SUPPLIED DATA:
★ ★ ★

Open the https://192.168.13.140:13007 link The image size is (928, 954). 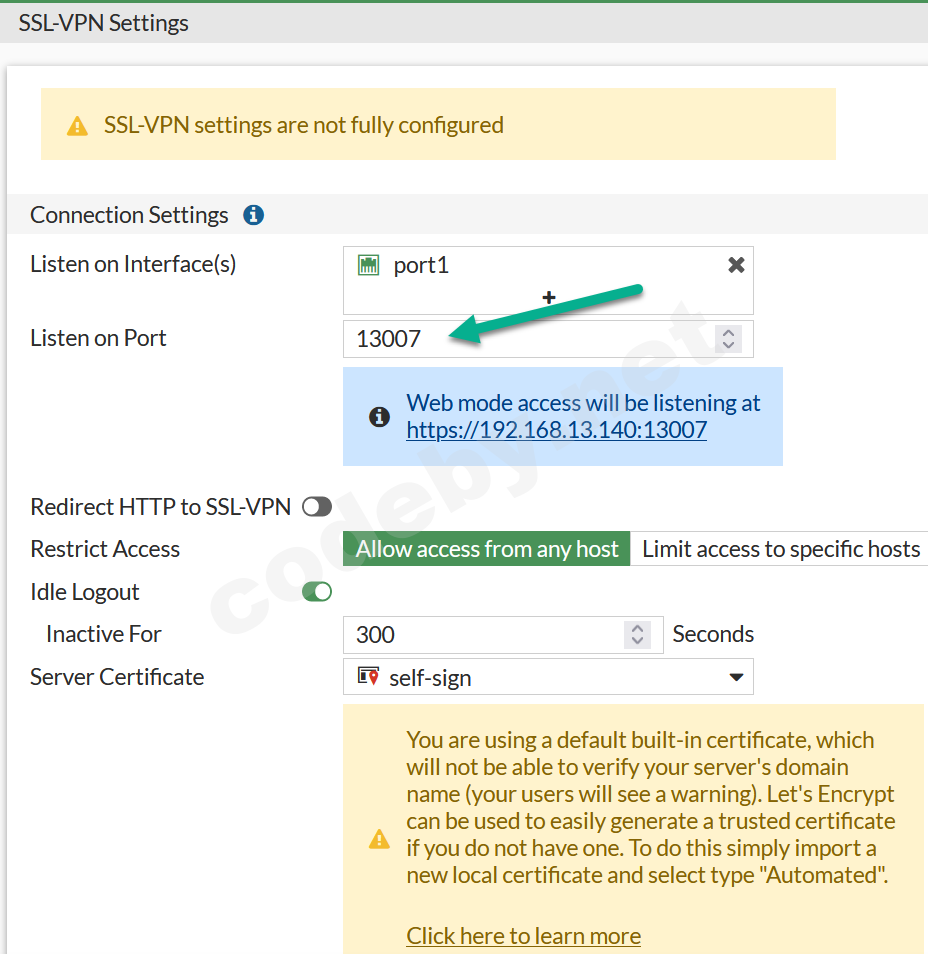click(x=556, y=434)
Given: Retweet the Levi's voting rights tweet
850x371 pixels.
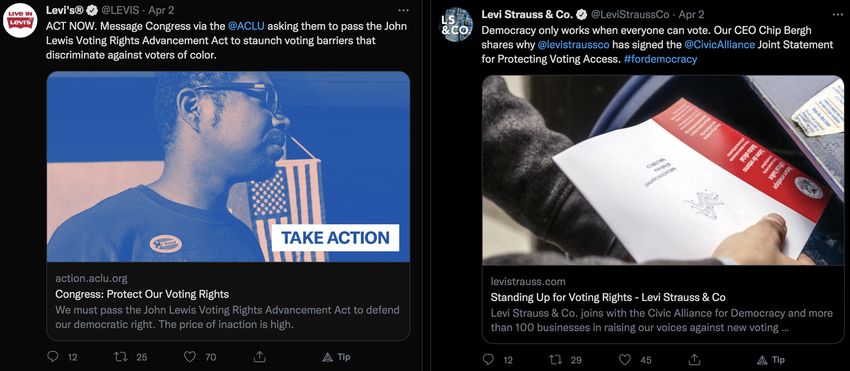Looking at the screenshot, I should click(x=120, y=356).
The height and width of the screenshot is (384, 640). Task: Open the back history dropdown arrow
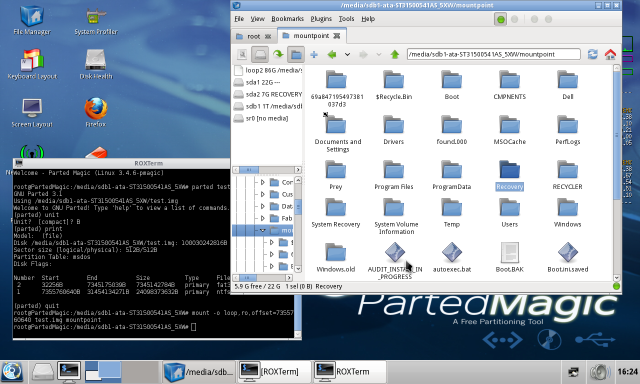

★ ★ ★

WHAT THE TASK ASKS: Reproduce the span beginning at the line with "Given: Retweet the Levi's voting rights tweet" and ending at the last line of the entries above, inclusive, exactly as it stands. Exclude the pictures.

FINISHED EXERCISE:
Given: Retweet the Levi's voting rights tweet
850x371 pixels.
Looking at the screenshot, I should click(x=120, y=356).
The height and width of the screenshot is (384, 640). Task: Open the back history dropdown arrow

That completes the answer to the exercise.